“Soy libre. No puedo hablar”. Con estas palabras regresó a su casa la pasada semana el artista chino Ai Weiwei. Atrás dejaba tres meses de cárcel por su actitud crítica hacia las autoridades de Pekín. No ha sido el único caso después de que en los últimos meses el gobierno chino incrementara la presión contra la disidencia, temeroso de un contagio de la revuelta árabe. Con una frase similar anunciaba anteayer Zeng Jingyan la excarcelación de su esposo Hu Jia, preso desde 2007. Ambos testimonios demuestran una vez más que para el Estado, para cualquier estado, no hay libertad más perfecta que la del silencio, el ejercicio democrático del enmudecimiento. Y es que el mutismo cívico evita el incómodo deber de la respuesta, un mal trago para todo gobernante obligado a elegir entre las poco elegantes formas de la represión, o las finas maneras liberales de hacer oídos sordos. Una tercera opción, el diálogo con quien le interpela, raramente se adopta, ni en la cerrada China de Hu Jintao, ni en la España de José Luis Rodríguez Zapatero.
Detrás de este comportamiento gubernamental está su sospecha hacia los súbditos, percibidos como menores de edad con una inevitable tendencia a la equivocación. Ciudadanos incapaces de comprender el oráculo del mercado anunciando las mayores desgracias griegas para quienes no acaten los designios de Standard & Poor’s, Moody’s y Fitch. Ciudadanos ciegos, que se niegan a querer ver que detrás de Bildu se esconde ETA y que, en su impertinencia, pueden llegar a cuestionar el encarcelamiento de Ornaldo Otegi o hasta de resistir a los intentos de detención de Aurore Martin en Bayona. Ciudadanos irresponsables frente a los que no faltarán próceres dispuestos a salvar el interés general a golpe de recortes sociales, o a promover la pinza PP-PSOE que evita a los “terroristas” conquistar las instituciones. En suma, hombres de Estado decididos a tomar las decisiones que hay que tomar para el buen funcionamiento de una sociedad que como mejor está es callada.
Frente a esto, la gran carga subversiva que ha conseguido reactivar el movimiento 15M en las últimas semanas ha sido su reivindicación de la palabra, su uso y, en ocasiones, hasta su abuso.

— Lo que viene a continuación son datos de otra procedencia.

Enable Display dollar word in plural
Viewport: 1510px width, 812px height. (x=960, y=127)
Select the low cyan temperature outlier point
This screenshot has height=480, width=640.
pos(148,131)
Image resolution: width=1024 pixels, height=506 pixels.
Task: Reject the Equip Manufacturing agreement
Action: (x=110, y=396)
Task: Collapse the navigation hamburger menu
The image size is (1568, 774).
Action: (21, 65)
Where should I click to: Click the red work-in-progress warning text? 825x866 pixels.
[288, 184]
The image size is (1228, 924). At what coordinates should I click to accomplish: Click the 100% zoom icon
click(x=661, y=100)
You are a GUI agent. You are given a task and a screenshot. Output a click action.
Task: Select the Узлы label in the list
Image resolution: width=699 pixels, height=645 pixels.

No es extraño, pues, que días atrás, los acampados en Puerta de Sol dedicaran buena parte de una inacabable asamblea a debatir la conveniencia de sustituir los minutos de silencio por minutos de algarabía, cansados como estaban de tantos años de mutismo conformista. La palabra redescubre así su potencial capacidad de disidencia, de verbalizar que las cosas podrían ser de otra forma, frente a un silencio siempre dispuesto a la condescendencia del que calla otorgando resignación frente a lo existente.
A cambio, el silencio es compensado. Su acatamiento permite a Ai Weiwei y Hu Jiu regresar a casa para dejar de ser Ai Weiwei y Hu Jiu. Ahora bien, si se hace con entusiasmo, complicidad y ánimo colaborador, el supuesto sacrificio de olvidarse de los sonidos y del alfabeto tendrá, para los elegidos, una buena recompensa. A Lola Johnson, por ejemplo, su maestría en el arte de la afonía voluntaria ante la corrupción practicado durante todos estos años al frente de RTVV, la han convertido en portavoz –o portamudez– del Consell de Francisco Camps. Evidencia palpable de que para el poder un buen silencio vale más que mil palabras.